Here’s mine from this morning, not a big 8 but I’ll take him especially from public.


----------



## RH1

heli-m hunter said:


> Same here rh1


Good luck man!!


----------



## BowtechHunter65

On my way back from getting supper for me and my bride I saw the biggest buck close to home I have ever seen. He was after two does. Huge mass, Snow White tall tine beast. I don’t own a phone so I couldn’t get a picture.


----------



## BowtechHunter65

Congratulations Yak!


----------



## heli-m hunter

RH1 said:


> Good luck man!!


You too I’ll need it I’m going old school


----------



## RH1

heli-m hunter said:


> You too I’ll need it I’m going old school
> View attachment 7731537
> 
> View attachment 7731536


That is awesome!!


----------



## BowtechHunter65

BowtechHunter65 said:


> On my way back from getting supper for me and my bride I saw the biggest buck close to home I have ever seen. He was after two does. Huge mass, Snow White tall tine beast.

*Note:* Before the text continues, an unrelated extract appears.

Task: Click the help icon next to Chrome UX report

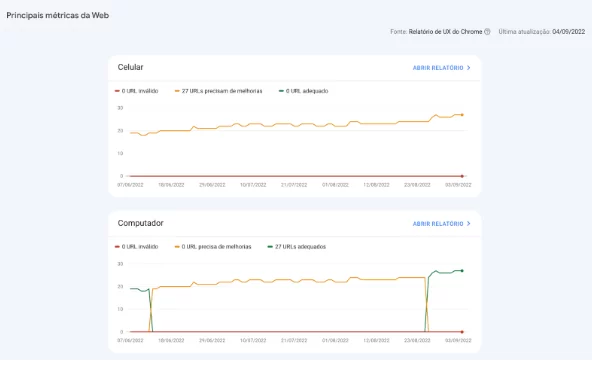Action: (x=487, y=32)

I don’t own a phone so I couldn’t get a picture.


Meigs County BTW


----------



## Green/OH

Deer everywhere once the sun went down. Went in to a different spot and not much in the way of trees so setup on the ground with a good wind. Drilled a big doe at 8 yards she never new I was there. Held my draw for over a minute and the shot ended up higher than I wanted.. but still got the top of both lungs dead in 30 yards. Latest in the year it’s ever taken me to fill a doe tag.


----------



## doug_andrea

Saw a second small buck on public tonight. Could hear grunting all night long.

Sent from my SM-G970U using Tapatalk


----------



## IrishHunter1

z7hunter11 said:


> Talked my self into it being to hot. Neighbor to the property sent this at 3 while working in the yard today lol
> View attachment 7731497
> 
> 
> 
> 
> View attachment 7731496


That dude is huge!!


----------



## IrishHunter1

Shelled corn today, started around noon, didn’t see any deer until after dark. 1 basket rack 6 pt. harassing a group of 4 does. Wayne Co.


----------



## MRey

heli-m hunter said:


> You too I’ll need it I’m going old school
> View attachment 7731537
> 
> View attachment 7731536


Very cool, im using a kodiak magnum and satori


----------



## hdrking2003

Green/OH said:


> Deer everywhere once the sun went down. Went in to a different spot and not much in the way of trees so setup on the ground with a good wind. Drilled a big doe at 8 yards she never new I was there. Held my draw for over a minute and the shot ended up higher than I wanted.. but still got the top of both lungs dead in 30 yards. Latest in the year it’s ever taken me to fill a doe tag.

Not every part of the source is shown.